THE TASK
The entries need to be copied exactly.
━━━ GIVEN INFORMATION ━━━
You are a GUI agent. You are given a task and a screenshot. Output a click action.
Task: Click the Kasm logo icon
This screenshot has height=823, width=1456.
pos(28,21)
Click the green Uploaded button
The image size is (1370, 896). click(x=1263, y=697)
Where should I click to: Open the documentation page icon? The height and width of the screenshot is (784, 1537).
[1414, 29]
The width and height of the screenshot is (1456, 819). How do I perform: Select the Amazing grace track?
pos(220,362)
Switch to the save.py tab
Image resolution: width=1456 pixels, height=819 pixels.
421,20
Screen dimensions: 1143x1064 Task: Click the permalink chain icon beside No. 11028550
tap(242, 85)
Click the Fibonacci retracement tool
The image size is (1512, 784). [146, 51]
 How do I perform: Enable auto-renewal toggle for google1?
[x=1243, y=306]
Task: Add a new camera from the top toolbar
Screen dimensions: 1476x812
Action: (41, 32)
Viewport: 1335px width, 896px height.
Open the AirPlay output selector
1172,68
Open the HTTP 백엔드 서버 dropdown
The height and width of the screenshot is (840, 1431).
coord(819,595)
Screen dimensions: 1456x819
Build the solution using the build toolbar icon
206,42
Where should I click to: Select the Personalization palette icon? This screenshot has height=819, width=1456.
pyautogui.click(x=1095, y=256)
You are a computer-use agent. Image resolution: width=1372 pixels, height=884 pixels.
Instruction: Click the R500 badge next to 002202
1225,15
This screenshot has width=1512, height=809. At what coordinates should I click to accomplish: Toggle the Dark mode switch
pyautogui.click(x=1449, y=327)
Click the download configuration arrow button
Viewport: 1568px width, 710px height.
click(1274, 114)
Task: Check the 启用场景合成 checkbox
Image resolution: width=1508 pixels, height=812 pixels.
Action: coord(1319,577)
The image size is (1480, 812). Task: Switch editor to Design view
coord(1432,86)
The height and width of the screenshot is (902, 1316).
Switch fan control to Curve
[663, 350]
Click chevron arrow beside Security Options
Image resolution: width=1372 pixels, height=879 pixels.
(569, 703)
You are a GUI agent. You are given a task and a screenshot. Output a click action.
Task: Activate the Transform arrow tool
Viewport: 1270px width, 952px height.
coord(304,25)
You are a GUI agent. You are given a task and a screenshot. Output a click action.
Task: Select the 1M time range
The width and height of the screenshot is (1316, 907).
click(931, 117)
━━━
TASK SOLUTION
You are a GUI agent. You are given a task and a screenshot. Output a click action.
Task: Click the Kasm logo icon
This screenshot has height=823, width=1456.
pos(28,21)
Click the green Uploaded button
The image size is (1370, 896). click(x=1263, y=697)
Where should I click to: Open the documentation page icon? The height and width of the screenshot is (784, 1537).
[1414, 29]
The width and height of the screenshot is (1456, 819). How do I perform: Select the Amazing grace track?
pos(220,362)
Switch to the save.py tab
Image resolution: width=1456 pixels, height=819 pixels.
421,20
Screen dimensions: 1143x1064 Task: Click the permalink chain icon beside No. 11028550
tap(242, 85)
Click the Fibonacci retracement tool
The image size is (1512, 784). [146, 51]
 How do I perform: Enable auto-renewal toggle for google1?
[x=1243, y=306]
Task: Add a new camera from the top toolbar
Screen dimensions: 1476x812
Action: (41, 32)
Viewport: 1335px width, 896px height.
Open the AirPlay output selector
1172,68
Open the HTTP 백엔드 서버 dropdown
The height and width of the screenshot is (840, 1431).
coord(819,595)
Screen dimensions: 1456x819
Build the solution using the build toolbar icon
206,42
Where should I click to: Select the Personalization palette icon? This screenshot has height=819, width=1456.
pyautogui.click(x=1095, y=256)
You are a computer-use agent. Image resolution: width=1372 pixels, height=884 pixels.
Instruction: Click the R500 badge next to 002202
1225,15
This screenshot has width=1512, height=809. At what coordinates should I click to accomplish: Toggle the Dark mode switch
pyautogui.click(x=1449, y=327)
Click the download configuration arrow button
Viewport: 1568px width, 710px height.
click(1274, 114)
Task: Check the 启用场景合成 checkbox
Image resolution: width=1508 pixels, height=812 pixels.
Action: coord(1319,577)
The image size is (1480, 812). Task: Switch editor to Design view
coord(1432,86)
The height and width of the screenshot is (902, 1316).
Switch fan control to Curve
[663, 350]
Click chevron arrow beside Security Options
Image resolution: width=1372 pixels, height=879 pixels.
(569, 703)
You are a GUI agent. You are given a task and a screenshot. Output a click action.
Task: Activate the Transform arrow tool
Viewport: 1270px width, 952px height.
coord(304,25)
You are a GUI agent. You are given a task and a screenshot. Output a click action.
Task: Select the 1M time range
The width and height of the screenshot is (1316, 907).
click(931, 117)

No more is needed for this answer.